I see this frequently on multi-chapter stories.

Ch 1 is in A genre
Ch 2 is in B genre

I like reading A. I do not like reading B.

Therefore I won't WASTE TIME reading Ch 1 in A because I won't see the end of the story. If I've read Ch 1 in A and the next chapter shows up in genre B I will abandon the story.

I've always considered it a real mistake for authors to do that. ;)

I’d imagine that many—possibly, most—readers have a similar approach. Anecdotally, when I’ve done the Ch.01/A genre Ch.02/B genre, the views/reads did all but vanish.
 
I think this is it! This one series I keep continuing is, as one of my readers put it, an epic relationship between the characters. And I've only continued it because I haven't ignored the request to do so. That was probably my first mistake. After the first story, i had no idea I would write four more, and currently a fifth in the works, until the feedback came in. I crossed categories with different titles and trying to keep the series together started. After each story, I think it's over.
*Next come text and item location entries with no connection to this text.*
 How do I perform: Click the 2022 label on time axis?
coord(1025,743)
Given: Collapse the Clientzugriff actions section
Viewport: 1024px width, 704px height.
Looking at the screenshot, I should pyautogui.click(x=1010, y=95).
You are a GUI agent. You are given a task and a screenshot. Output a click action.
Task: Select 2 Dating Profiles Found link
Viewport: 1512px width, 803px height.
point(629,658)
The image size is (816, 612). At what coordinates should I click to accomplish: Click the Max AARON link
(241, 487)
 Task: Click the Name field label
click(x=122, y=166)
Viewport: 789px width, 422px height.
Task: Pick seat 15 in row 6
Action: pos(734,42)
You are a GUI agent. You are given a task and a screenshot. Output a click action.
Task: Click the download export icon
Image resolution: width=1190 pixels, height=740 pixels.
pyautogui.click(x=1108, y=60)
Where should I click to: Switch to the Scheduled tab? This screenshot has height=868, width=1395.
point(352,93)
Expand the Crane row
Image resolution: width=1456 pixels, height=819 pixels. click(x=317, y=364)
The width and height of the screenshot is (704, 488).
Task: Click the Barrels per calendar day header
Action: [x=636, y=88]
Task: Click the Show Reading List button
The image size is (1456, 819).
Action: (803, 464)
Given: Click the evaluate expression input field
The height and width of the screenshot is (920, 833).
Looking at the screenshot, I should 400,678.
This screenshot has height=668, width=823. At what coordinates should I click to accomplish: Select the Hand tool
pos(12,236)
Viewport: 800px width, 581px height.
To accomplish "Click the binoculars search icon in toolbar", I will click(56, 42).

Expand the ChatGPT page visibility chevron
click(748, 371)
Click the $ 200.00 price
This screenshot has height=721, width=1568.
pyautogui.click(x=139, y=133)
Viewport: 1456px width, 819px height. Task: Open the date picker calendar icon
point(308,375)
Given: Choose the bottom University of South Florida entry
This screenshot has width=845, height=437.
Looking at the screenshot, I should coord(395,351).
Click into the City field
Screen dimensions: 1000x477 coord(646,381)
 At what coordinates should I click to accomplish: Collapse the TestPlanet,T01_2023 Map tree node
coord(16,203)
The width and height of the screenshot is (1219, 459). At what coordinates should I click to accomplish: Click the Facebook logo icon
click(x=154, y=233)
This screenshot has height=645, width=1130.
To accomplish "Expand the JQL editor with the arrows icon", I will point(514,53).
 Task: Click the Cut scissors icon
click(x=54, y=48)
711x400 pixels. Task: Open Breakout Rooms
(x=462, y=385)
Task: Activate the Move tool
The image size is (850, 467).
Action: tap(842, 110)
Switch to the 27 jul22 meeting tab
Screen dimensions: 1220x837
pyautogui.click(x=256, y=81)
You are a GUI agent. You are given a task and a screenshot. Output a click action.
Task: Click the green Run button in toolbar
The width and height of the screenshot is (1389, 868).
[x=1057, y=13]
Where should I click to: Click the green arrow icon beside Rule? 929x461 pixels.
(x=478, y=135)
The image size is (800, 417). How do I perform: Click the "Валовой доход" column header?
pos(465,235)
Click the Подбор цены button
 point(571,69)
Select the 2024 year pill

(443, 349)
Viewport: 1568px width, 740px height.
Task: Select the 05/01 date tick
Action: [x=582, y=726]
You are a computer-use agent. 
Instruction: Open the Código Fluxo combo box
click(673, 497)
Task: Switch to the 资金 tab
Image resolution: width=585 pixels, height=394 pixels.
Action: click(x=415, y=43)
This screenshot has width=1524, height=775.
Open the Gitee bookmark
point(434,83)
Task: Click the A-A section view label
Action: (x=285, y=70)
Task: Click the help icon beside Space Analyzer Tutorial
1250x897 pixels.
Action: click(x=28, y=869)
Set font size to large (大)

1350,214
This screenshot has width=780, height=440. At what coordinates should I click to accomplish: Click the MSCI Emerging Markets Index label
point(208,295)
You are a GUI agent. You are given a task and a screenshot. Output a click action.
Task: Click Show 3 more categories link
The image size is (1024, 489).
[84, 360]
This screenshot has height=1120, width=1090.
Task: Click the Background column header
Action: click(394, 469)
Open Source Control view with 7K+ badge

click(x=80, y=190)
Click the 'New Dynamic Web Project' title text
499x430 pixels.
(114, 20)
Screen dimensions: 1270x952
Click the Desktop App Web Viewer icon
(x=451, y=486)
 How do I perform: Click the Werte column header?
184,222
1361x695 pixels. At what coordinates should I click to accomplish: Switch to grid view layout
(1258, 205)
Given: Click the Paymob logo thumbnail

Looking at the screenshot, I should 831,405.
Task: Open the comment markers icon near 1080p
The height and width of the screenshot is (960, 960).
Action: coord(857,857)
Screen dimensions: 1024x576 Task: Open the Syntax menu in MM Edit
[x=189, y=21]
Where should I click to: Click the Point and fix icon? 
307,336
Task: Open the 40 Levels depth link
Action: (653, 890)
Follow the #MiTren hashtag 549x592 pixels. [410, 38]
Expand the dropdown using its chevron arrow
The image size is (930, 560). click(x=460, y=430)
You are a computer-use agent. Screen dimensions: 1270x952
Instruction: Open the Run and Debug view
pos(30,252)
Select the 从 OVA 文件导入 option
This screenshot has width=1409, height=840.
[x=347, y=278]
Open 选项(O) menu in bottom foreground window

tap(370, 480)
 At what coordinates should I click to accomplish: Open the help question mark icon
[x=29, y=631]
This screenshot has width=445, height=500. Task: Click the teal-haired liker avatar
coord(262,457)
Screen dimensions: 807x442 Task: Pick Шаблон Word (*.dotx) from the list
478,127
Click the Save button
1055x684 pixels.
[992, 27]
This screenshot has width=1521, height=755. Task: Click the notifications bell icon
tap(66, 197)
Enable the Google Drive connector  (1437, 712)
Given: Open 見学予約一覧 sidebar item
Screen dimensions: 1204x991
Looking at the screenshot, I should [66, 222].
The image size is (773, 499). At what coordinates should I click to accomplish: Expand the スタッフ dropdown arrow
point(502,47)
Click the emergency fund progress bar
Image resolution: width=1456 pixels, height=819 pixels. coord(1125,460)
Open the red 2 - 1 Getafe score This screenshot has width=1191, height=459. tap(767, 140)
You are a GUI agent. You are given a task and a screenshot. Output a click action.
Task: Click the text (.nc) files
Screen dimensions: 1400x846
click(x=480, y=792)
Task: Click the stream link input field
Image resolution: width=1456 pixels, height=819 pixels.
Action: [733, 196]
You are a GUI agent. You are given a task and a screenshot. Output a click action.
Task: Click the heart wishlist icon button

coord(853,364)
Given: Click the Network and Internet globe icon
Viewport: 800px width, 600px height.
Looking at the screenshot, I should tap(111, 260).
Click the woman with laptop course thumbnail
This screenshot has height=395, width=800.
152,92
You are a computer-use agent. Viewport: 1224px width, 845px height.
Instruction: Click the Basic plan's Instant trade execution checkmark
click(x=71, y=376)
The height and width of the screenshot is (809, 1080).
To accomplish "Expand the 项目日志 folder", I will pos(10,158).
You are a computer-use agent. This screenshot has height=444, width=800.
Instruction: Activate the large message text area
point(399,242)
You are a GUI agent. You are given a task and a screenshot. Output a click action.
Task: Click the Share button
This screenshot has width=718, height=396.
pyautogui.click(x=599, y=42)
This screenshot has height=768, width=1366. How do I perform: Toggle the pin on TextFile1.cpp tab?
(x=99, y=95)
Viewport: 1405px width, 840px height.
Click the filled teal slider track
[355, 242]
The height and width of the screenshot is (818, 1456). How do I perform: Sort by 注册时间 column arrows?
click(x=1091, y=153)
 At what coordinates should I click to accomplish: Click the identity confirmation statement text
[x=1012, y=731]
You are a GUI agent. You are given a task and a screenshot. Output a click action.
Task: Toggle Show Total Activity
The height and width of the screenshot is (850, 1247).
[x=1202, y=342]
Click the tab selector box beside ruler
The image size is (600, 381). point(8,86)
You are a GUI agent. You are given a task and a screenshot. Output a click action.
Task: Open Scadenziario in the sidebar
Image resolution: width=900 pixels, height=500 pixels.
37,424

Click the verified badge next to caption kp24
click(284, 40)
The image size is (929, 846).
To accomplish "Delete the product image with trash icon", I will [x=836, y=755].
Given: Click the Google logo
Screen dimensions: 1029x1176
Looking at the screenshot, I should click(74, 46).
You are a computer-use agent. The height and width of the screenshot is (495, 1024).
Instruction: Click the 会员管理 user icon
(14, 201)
Then something new will pop into my head, and it continues. Other than going back and renaming each story (to fit an unplanned series), only my followers are probably picking up on the sagas of the characters that myself and some of my followers probably became attached to. I keep telling myself -it's all fiction. -Write something else. - But I don't. My fictional characters are alive now. (lol)

This is a case where I say fuck the readers, it's your story and it's done when you say it's done, keep trying to give the people what they want and you'll be writing an illiad... no matter how much your story is loved, nobody is reading something breaching the length of a dictionary.
 
This is a case where I say fuck the readers, it's your story and it's done when you say it's done, keep trying to give the people what they want and you'll be writing an illiad... no matter how much your story is loved, nobody is reading something breaching the length of a dictionary.

Hmm the old battle between my art and my eating. Hint: Eating always wins.

You can write as pure art and fuck the readers as long as your livelihood doesn't depend on it. But if you ever want mass acceptance for your stories/books, art has to compromise with market realities. Thus you eat. :cool:

I have to wonder how many "artists" have lost their art entirely because they couldn't find that compromise in life.
 
I don't like to posts series unless I've completed them. That's just me. And I only have a couple chapter stories posted because I wind up putting the longest stories into the Novel/Novella category. Many times my characters cross categories, much like I have done in real life, too.